Perhaps there was no bigger struggle to communicate than between Lorelai and Luke, the curmudgeon diner owner who held a torch for Lorelai for eight years, who saw her go from Max to Christopher, to Alex, to Digger (insert collective groan, please). They were a constant source of comfort to each other. Luke was a surrogate father for Rory, he made her coffee cake on her birthday and sobbed at her high school graduation and showed up at the hospital when Lorelai’s father had a heart attack. After dodging questions for years from the gossiping residents of Stars Hollow and Lorelai’s mom, Emily, finally, finally after years of being with the wrong people, Luke and Lorelai made it work…for a while.

In the midst of being in a fight with Rory, Lorelai proposed to Luke, but he couldn’t commit when she wanted to leap forward. Then, through a divisive move from the writers, Luke discovers he has a 12 year old daughter, April, who Luke accepts into his life with open arms while simultaneously keeping Lorelai at a distance. Even a ballad from Fiddler On the Roof couldn’t make Lorelai and Luke communicate what they needed…at least not then. Oy with the poodles!

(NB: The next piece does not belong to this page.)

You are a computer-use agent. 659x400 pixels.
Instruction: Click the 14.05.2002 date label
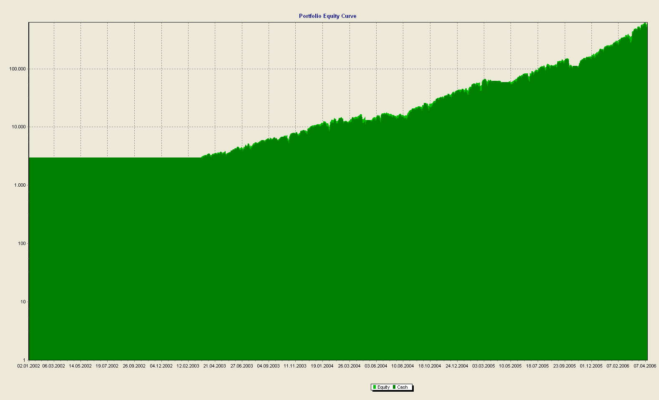pos(80,366)
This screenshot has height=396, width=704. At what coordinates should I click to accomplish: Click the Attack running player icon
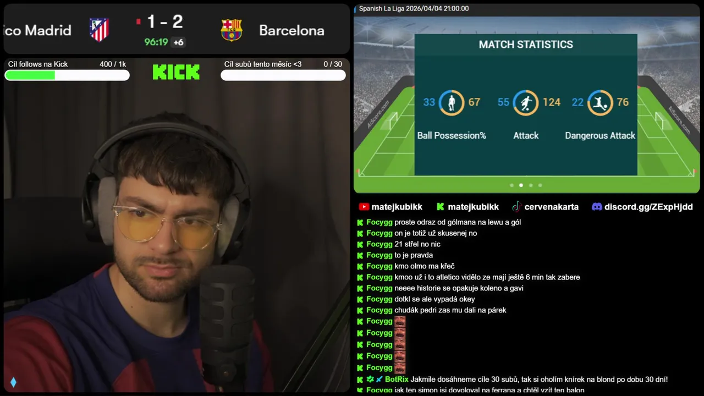pyautogui.click(x=526, y=102)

You Can’t Help Who You Love/It Won’t Necessarily Be the Person Everyone Expects
This message culminates when after her relationship with Luke, a heartbroken Lorelai sleeps with Christopher, dates him, and goes with him to Paris, where they elope. Now, Christopher and Lorelai knew each other since they were teenagers and had Rory, and finally, it seemed as though the timing was right for them to get together. Even after Rory accepted what was happening, Lorelai knew it wasn’t right and tearfully claimed to Chris “you’re the man I want to want.” But he wasn’t.heart

Even though he was Rory’s father and they had so much shared history and they came from the same background, it wasn’t right. Luke was right, it was always Luke. And even though her parents couldn’t necessarily see it and even though it took them over ten years to get together (with a little help from Lorelai singing I Will Always Love You at karaoke night), at the series finale, they finally got their happy ending after Luke worked with the entire town of Stars Hollow to throw Rory a goodbye party before she left Stars Hollow for her first real journalism job.

As Lorelai once proclaimed, “you can’t help who you fall for, Angelina and Billy Bob are a great example of that.” Okay, so they are maybe not the best example but we can only hope that Lorelai and Luke are thriving when we go back to Stars Hollow in a few short weeks.